# THE REQUEST
Pull out each line of the listing below that contains the string "Open". Case counts, so only matches with the same capital and lowercase letters qualify.
[BEGIN]
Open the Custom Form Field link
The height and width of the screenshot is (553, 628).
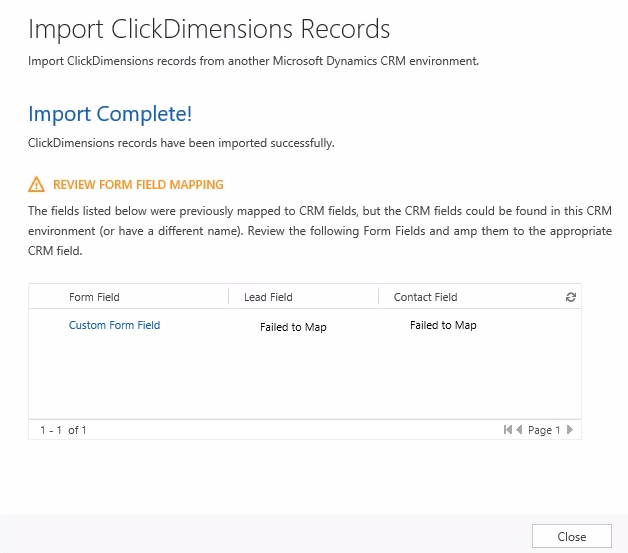point(114,325)
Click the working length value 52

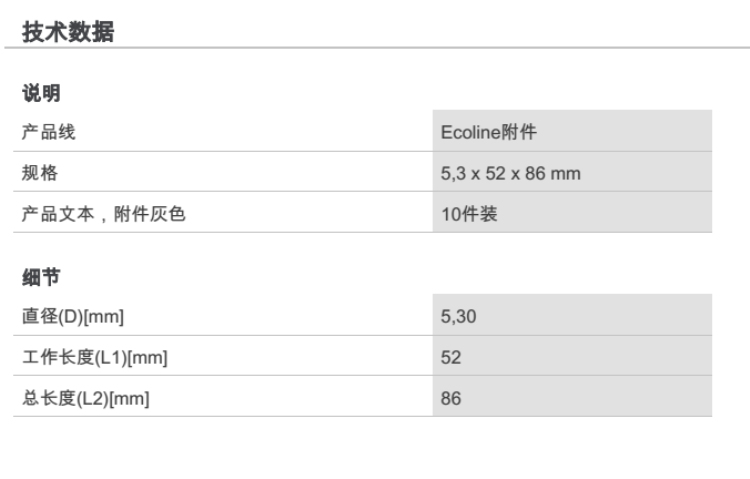tap(451, 357)
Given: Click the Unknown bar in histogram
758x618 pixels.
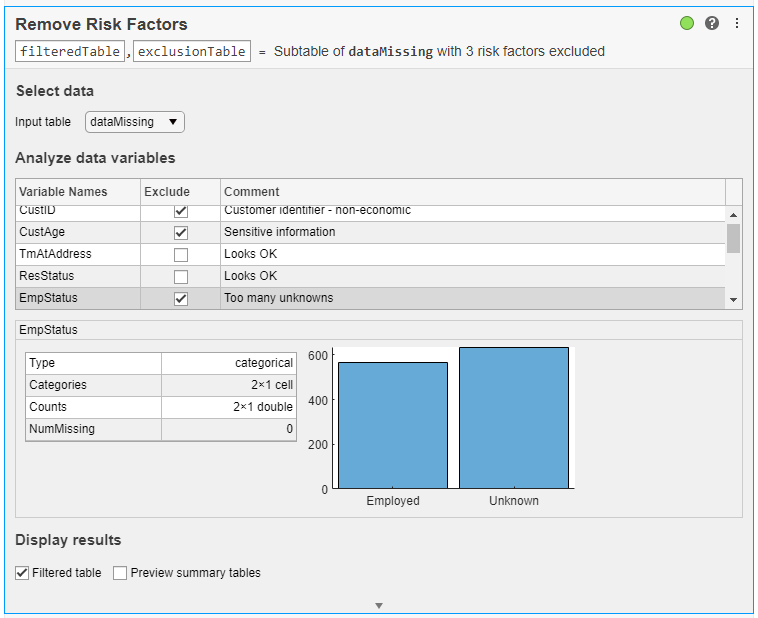Looking at the screenshot, I should click(x=514, y=418).
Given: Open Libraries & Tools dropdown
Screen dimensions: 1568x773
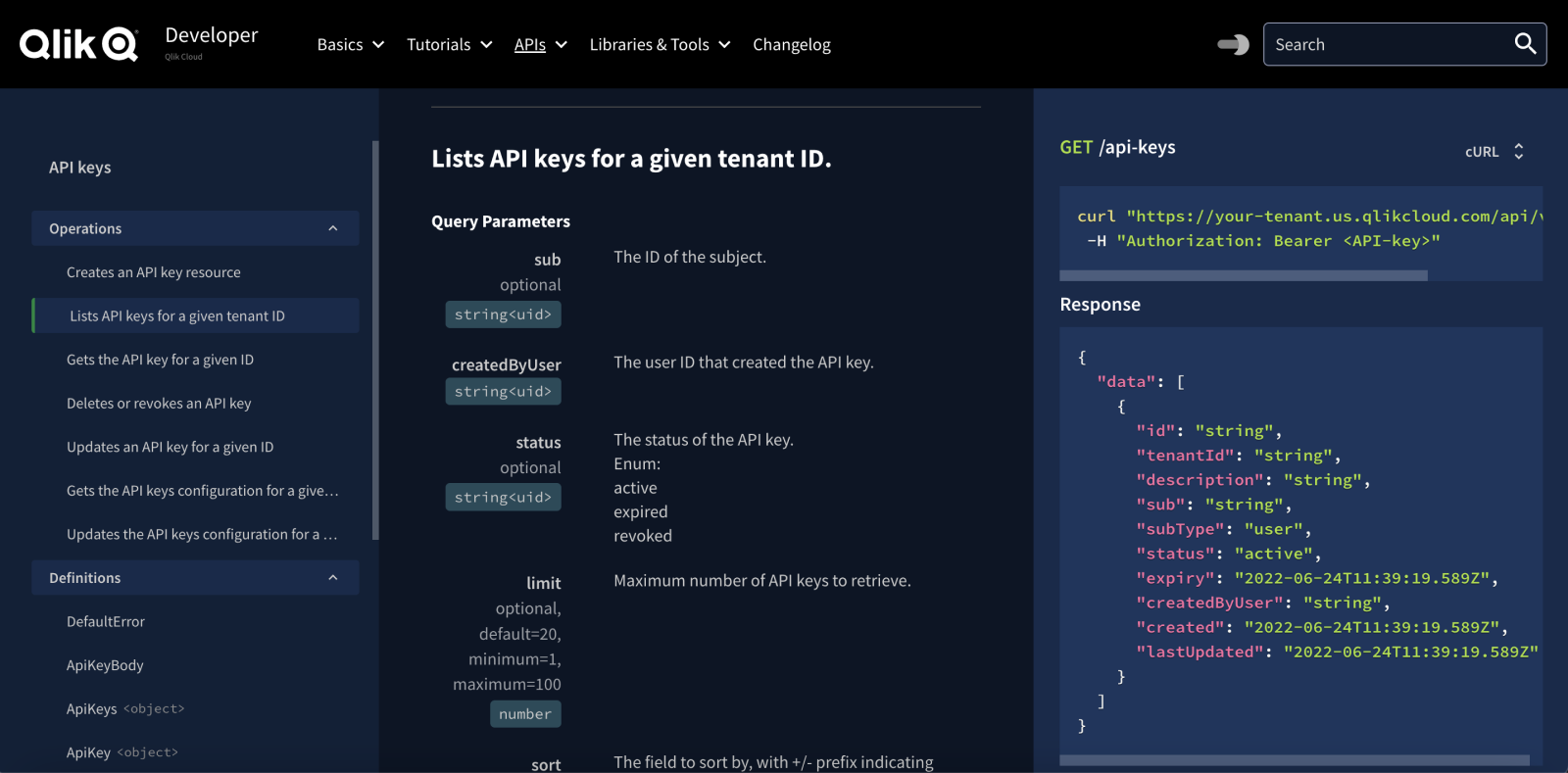Looking at the screenshot, I should tap(660, 45).
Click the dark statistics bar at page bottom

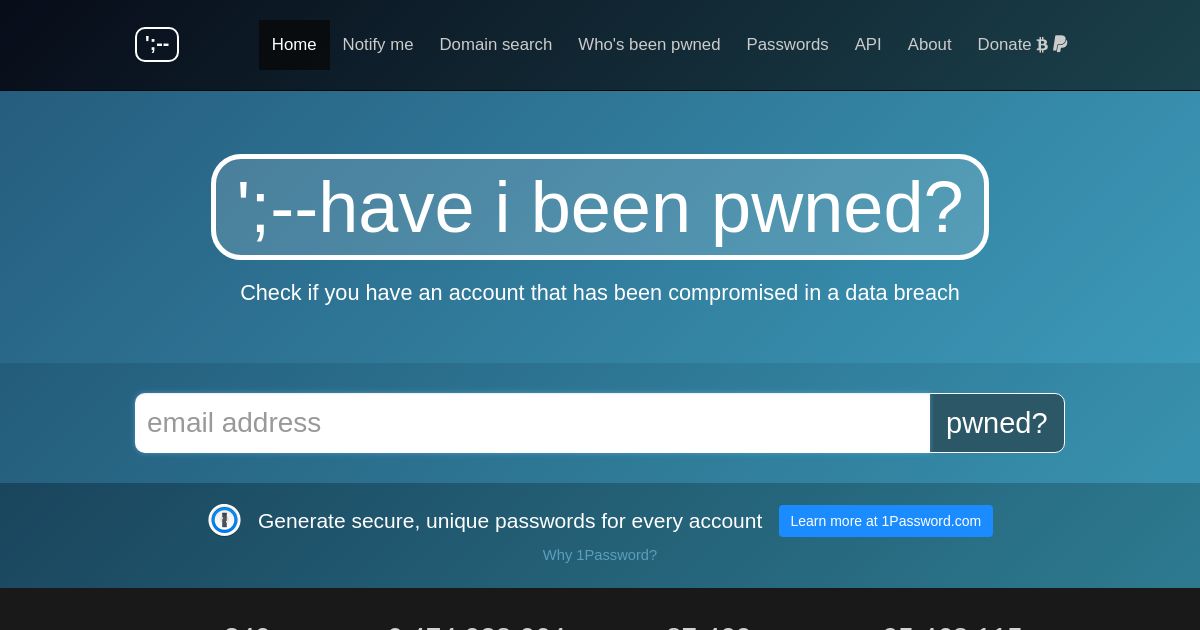click(x=600, y=609)
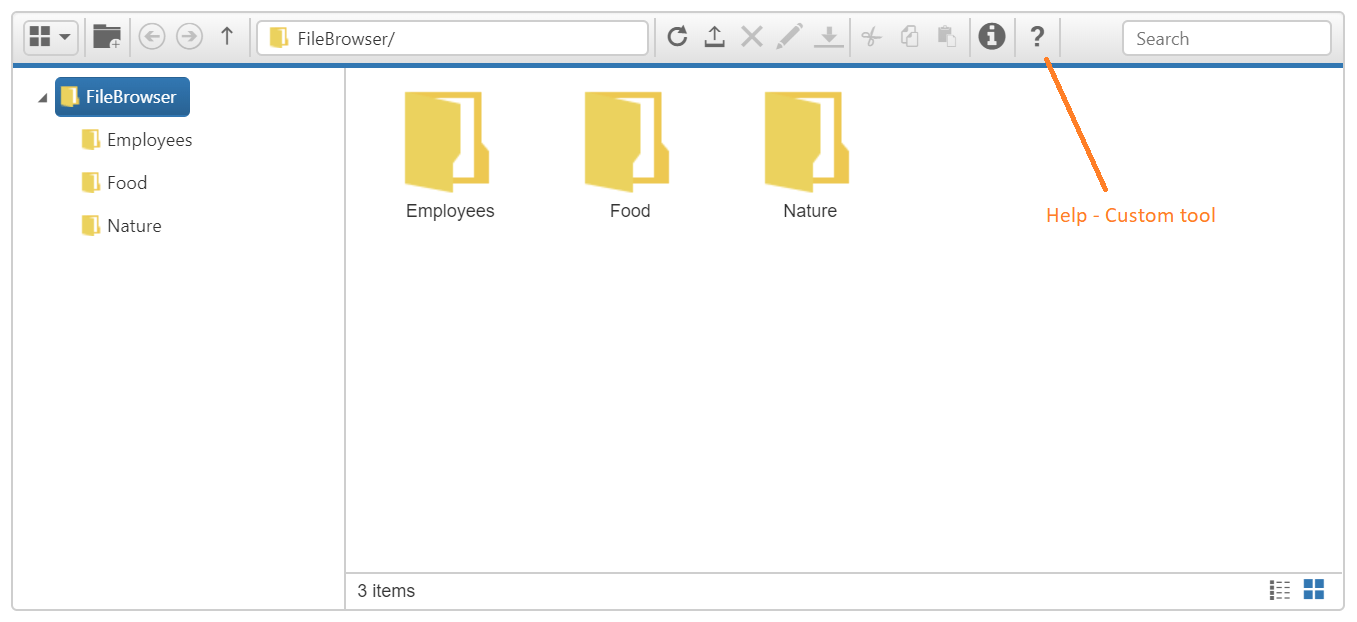Click the Copy icon in the toolbar
1357x622 pixels.
tap(909, 36)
[END]
# ANSWER
Open the Custom Form Field link
Given: Open Libraries & Tools dropdown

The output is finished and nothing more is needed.